There, in a raspy-voice, he said, "I hope that as a sport we can continue to find common ground, to unify. ... I hope that every one of us can continue to work together and find that common ground, and, as a champion, I want to be your leader and I want to help you make it happen.''
Once known by some fans primarily for tweeting a picture of the jet dryer fire during last year's Daytona 500, Keselowski's success on the track and outspokenness off of it show that there's more to him than people expected.
"Keselowski has impressed me,'' Jeff Gordon said this past weekend at Phoenix. "He's not a guy that I think a lot of people had on their radar as being able to come into the sport and take an organization (Penske) that had never won a championship and get them to a championship. It is talent, but it's also just being willing to work just as hard as you can and do whatever it takes and he's got that great work ethic.''
Those words came from a driver who faced Keselowski's scorn last November when the series was at Phoenix and Keselowski unleashed a profanity-laced commentary about Gordon intentionally wrecking Clint Bowyer in retaliation for previous incidents. While he's since tamed his language, Keselowski's feelings remain unchanged. "I think that kind of stuff, intentionally wrecking, is extremely harmful to the sport,'' he said before this season. "It jeopardizes the credibility of all us.''
Beyond the checkered flags and oversized checks, isn't that what it is all about? Credibility. Keselowski has it. Now it's a matter of using it wisely.

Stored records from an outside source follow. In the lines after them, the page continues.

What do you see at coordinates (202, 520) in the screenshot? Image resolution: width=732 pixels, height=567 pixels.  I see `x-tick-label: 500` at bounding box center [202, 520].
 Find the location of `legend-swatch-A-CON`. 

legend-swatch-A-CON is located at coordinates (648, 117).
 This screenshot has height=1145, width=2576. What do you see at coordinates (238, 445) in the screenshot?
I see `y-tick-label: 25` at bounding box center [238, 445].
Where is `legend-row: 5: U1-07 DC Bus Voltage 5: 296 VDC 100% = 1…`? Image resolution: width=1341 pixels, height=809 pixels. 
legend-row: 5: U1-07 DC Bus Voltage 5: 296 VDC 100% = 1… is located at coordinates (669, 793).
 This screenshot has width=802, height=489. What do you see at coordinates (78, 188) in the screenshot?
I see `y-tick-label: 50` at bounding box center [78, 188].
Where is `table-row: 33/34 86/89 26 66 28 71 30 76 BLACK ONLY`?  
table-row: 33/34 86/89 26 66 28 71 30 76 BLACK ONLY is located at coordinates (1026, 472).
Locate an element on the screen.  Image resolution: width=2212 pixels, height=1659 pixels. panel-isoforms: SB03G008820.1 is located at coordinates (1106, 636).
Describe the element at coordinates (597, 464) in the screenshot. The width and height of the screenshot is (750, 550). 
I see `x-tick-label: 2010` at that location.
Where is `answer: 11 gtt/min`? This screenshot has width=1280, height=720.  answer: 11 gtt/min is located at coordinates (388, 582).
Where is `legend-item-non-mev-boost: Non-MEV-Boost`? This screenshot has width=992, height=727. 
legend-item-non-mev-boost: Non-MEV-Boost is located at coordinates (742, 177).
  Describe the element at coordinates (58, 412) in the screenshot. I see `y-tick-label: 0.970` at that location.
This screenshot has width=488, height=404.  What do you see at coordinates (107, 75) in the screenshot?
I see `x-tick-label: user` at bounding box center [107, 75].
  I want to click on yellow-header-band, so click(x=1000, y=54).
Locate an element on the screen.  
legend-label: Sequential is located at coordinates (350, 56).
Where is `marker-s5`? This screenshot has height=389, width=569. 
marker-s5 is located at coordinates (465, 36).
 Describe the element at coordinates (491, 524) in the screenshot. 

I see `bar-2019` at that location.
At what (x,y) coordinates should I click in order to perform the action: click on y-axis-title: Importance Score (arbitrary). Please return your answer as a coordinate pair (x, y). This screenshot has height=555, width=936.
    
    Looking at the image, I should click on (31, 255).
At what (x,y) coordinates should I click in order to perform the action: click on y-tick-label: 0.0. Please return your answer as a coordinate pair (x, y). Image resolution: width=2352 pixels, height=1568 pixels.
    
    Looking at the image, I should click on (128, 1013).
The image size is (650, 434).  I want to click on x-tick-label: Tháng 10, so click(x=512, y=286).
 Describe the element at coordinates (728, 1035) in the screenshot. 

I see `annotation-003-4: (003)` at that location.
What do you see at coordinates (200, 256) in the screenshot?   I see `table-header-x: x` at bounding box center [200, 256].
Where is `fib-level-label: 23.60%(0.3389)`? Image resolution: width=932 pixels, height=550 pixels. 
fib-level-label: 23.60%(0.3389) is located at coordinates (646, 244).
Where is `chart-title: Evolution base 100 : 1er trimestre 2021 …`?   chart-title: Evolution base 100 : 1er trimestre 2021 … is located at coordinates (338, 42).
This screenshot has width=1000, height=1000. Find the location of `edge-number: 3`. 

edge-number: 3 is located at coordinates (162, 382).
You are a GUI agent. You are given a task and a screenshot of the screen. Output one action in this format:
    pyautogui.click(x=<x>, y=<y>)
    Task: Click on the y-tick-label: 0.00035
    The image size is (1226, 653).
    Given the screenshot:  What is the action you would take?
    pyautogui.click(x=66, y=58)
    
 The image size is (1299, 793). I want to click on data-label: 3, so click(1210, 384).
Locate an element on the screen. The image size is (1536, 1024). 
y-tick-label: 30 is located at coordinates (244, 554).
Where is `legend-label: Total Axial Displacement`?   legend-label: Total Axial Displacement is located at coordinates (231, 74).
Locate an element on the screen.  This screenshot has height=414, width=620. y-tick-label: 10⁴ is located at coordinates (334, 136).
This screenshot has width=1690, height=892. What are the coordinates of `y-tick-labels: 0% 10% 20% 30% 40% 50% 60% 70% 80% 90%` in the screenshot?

1. Jimmie Johnson -- Points leader starts the season with a Daytona 500 win and a runner-up finish at Phoenix. Enough said.
2. Dale Earnhardt Jr. -- Opens a season with a pair of top-five finishes for the first time since 2004, when he won a career-high six races.
3. Brad Keselowski -- With two fourth-place finishes, he's placed in the top 10 in 19 of the last 22 races, dating back to last season.
4. Denny Hamlin -- Went from starting at the back (because of an engine change) to racing at the the front, finishing third at Phoenix.
5. Carl Edwards -- Snaps his 70-race winless drought with a victory at Phoenix and makes amends for his disappointing Daytona Speedweeks.
6. Clint Bowyer -- Not showing any signs of the curse of finishing second in the points last year. He's scored 25 more points in the first two races of this season than he did in the first two of 2012.
7. Matt Kenseth -- He's been strong early, his Daytona 500 engine woes notwithstanding. Keep an eye on him.
8. Tony Stewart -- Finished eighth at Phoenix to recoup some of the ground he lost after being caught in a Daytona 500 wreck.
9. Jeff Gordon -- Finished ninth at Phoenix, marking the fourth consecutive year that he's placed in the top 10 in the spring race there.
10. Mark Martin -- Things didn't go well late at Phoenix, but he did win the pole after finishing third in the Daytona 500. Not too bad.